Вновь появляются его взволнованные брови-черточки. Грустно, что теперь они так далеки от медогусениц. Среди всплывающих в памяти картинок медогусеницы – ярче всех.
– Нет никаких доказательств, что это кто-то из админов, – говорит он.
– Ну и кто тогда? Марк? – В моем ответе столько сарказма, сколько удается в него впихнуть.
– Марк замирает, когда на него смотришь, и убегает, когда отворачиваешься, – рассуждает Джеффри, прямолинейный, как всегда. – Он не разговаривает, но мы не знаем точно, опасен ли он…
– Он шатун, – перебиваю его я, – мы его потеряли. Ты же знаешь: такие, как он, были и раньше, и они атаковали все, что движется, пока не умерли или не потерялись. Ты хочешь мне сказать, что и Лазер не опасен?
На это у Джеффри нет аргументов.
Я продолжаю:
– Даже если это не Джейк и его тусовка, к ним нужно наведаться. Вариантов у нас немного. Если это не их работа, значит они тоже в опасности. Нужно им рассказать. Может, они помогут разобраться, помогут с поиском.
Лицо Джеффри пугающе спокойно, пока он обдумывает мои слова. Затем отвечает:
– Ладно. Я с ними поговорю.
– Вместе поговорим, – настаиваю я.
Голова на плечах у Джеффри все-таки есть, поэтому он со мной не спорит.
Я поворачиваюсь к остальным. Они все еще пялятся, ждут ответов, которых нет ни у них, ни у меня.
– Не ходите по коридорам без друзей, – говорю я.
8
Мы взрослеем.
Годы идут.
Воспоминания обрушиваются на меня, как град ударов.
В потоке людей были те, кто помогал направлять течение.

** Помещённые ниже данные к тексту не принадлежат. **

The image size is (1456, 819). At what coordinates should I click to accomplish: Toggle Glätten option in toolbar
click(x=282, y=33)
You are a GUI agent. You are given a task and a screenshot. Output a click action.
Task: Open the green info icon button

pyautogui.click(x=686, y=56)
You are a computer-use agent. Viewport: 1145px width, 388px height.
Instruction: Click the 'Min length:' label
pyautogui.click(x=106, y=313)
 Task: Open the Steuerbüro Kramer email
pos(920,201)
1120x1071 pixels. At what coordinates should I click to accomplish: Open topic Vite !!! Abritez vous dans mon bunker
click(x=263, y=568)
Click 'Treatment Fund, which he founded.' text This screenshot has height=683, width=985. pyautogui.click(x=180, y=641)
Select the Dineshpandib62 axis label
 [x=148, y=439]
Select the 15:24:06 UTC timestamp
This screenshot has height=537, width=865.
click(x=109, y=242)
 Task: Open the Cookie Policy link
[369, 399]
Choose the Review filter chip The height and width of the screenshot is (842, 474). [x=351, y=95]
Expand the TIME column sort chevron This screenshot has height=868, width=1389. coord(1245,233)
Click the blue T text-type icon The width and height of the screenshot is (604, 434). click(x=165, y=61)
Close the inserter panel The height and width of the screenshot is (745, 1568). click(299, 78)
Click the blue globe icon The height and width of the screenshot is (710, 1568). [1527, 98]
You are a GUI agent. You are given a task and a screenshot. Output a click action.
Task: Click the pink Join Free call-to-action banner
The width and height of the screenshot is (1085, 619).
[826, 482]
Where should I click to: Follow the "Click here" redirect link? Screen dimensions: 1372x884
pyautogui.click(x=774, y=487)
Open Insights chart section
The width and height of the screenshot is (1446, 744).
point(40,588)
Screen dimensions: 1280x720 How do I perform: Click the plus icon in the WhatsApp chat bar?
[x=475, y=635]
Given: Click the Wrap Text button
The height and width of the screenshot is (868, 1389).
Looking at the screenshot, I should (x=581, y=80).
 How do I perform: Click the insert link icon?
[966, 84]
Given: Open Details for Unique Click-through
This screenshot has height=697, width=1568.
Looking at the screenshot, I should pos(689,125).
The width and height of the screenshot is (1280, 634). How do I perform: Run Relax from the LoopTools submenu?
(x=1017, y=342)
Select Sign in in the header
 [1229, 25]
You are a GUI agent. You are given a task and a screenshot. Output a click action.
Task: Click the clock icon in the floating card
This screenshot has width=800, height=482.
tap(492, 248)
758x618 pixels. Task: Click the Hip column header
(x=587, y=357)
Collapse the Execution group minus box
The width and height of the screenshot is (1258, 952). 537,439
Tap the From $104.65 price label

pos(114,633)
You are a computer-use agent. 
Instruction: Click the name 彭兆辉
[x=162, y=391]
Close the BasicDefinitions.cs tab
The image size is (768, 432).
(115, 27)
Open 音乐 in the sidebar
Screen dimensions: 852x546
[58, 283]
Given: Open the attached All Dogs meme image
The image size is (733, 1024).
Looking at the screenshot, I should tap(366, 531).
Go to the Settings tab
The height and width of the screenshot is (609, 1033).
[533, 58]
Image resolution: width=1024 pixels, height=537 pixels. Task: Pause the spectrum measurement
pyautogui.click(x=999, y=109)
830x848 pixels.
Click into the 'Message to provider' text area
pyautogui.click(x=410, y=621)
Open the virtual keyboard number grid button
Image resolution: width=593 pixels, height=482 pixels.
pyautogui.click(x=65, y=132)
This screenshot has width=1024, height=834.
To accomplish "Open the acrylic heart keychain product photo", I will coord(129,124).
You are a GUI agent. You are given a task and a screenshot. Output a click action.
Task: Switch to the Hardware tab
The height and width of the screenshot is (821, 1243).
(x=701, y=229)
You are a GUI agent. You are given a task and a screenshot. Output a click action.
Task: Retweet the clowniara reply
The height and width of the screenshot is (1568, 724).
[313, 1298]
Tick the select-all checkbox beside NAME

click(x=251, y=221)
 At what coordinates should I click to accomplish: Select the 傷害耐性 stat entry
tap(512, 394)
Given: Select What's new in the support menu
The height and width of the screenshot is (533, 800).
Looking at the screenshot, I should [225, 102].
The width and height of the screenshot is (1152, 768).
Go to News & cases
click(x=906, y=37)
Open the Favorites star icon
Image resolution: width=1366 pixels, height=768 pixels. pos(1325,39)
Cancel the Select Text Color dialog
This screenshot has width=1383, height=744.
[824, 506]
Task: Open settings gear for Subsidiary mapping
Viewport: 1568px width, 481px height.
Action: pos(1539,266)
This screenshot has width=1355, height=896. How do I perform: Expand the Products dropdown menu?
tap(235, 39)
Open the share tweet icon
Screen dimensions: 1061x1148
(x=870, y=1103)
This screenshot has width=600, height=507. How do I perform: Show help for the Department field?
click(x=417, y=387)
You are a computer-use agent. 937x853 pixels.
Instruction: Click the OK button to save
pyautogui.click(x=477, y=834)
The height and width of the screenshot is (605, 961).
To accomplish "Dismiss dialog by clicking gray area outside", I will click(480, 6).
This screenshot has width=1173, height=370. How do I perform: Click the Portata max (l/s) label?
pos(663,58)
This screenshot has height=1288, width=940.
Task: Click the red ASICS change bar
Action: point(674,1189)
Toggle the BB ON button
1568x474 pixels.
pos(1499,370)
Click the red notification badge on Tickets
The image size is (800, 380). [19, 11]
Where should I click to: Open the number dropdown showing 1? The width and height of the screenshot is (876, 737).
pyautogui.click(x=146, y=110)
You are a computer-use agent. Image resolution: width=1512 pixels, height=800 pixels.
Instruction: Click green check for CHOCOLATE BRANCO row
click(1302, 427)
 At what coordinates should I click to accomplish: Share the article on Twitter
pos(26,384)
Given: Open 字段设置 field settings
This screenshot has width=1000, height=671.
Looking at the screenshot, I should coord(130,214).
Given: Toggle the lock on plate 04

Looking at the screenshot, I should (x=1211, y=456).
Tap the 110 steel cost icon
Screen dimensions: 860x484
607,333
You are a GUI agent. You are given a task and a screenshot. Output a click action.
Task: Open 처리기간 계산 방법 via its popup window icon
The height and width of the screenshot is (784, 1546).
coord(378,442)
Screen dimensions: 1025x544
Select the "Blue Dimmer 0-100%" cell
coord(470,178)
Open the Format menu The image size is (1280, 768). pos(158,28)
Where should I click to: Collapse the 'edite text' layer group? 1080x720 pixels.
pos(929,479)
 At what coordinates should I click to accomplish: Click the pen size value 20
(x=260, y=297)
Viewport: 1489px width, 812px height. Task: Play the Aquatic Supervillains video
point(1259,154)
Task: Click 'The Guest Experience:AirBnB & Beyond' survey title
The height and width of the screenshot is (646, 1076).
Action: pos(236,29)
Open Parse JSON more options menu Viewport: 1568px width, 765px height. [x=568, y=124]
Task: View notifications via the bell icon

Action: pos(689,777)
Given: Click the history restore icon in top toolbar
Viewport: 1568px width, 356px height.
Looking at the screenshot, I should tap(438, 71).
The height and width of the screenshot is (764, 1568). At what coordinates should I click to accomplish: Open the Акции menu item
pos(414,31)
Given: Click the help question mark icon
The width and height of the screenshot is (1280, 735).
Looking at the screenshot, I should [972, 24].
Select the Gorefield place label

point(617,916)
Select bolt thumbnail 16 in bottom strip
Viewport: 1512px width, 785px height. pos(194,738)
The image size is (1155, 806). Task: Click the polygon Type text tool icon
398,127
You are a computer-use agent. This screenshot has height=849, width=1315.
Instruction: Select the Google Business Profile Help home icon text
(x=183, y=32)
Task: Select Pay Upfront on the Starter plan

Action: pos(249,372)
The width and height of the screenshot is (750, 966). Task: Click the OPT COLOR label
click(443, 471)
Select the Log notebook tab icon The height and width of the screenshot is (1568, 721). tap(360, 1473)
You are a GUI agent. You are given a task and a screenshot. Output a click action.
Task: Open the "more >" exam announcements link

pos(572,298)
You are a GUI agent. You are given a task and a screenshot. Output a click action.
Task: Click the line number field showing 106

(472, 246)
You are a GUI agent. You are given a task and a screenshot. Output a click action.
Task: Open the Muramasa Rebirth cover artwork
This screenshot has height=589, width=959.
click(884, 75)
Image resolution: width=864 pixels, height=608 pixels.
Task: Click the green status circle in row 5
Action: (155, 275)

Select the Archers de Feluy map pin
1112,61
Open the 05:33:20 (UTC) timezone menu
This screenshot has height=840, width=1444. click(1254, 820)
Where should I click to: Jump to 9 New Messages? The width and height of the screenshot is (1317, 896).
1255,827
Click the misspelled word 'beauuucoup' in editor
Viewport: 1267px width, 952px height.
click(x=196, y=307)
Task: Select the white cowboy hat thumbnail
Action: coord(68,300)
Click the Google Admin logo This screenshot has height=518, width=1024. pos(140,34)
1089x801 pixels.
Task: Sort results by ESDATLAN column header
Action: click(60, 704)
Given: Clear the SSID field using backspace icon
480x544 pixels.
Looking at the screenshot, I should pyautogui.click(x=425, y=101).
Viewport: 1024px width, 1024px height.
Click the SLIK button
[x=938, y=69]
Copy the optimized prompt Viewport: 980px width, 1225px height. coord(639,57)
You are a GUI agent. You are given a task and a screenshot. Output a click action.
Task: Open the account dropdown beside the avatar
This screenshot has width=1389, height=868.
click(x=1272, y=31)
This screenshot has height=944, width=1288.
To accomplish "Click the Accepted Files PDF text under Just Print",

Например, Джули. Не знаю, нравилось ей это или нет, понимала ли она, что делает, но она была старостой, и даже те, кто не общался с ней лично, знали, кто она такая. Тут как посмотреть: она либо указательный столб, либо козел отпущения. Подумайте – над кем смеются? Кому не хватает уверенности? Кого унижают? Джули, между прочим, хоть и была предметом насмешек на контрольных, все равно собиралась с силами и каждый день зачитывала объявления.
Джеффри тоже был таким, но немного по-другому. Он был уверенным в себе и добродушным, и его никто не трогал: слабых мест у него не было. Однажды я услышала, как кто-то смеется над его вязаным жилетиком (по совпадению, это был тот день, когда в столовой меня ударило молнией дружбы), – и тогда я впервые увидела, как человека заткнули одной лишь улыбкой. Какой-то мальчишка поймал его на выходе из столовой и спросил, до какого возраста мама Джеффри планирует выбирать ему одежду. Джеффри улыбнулся ему добродушнее некуда, и мальчишка так и остался стоять как вкопанный, а мы с Джеффри пошли дальше, к моему шкафчику.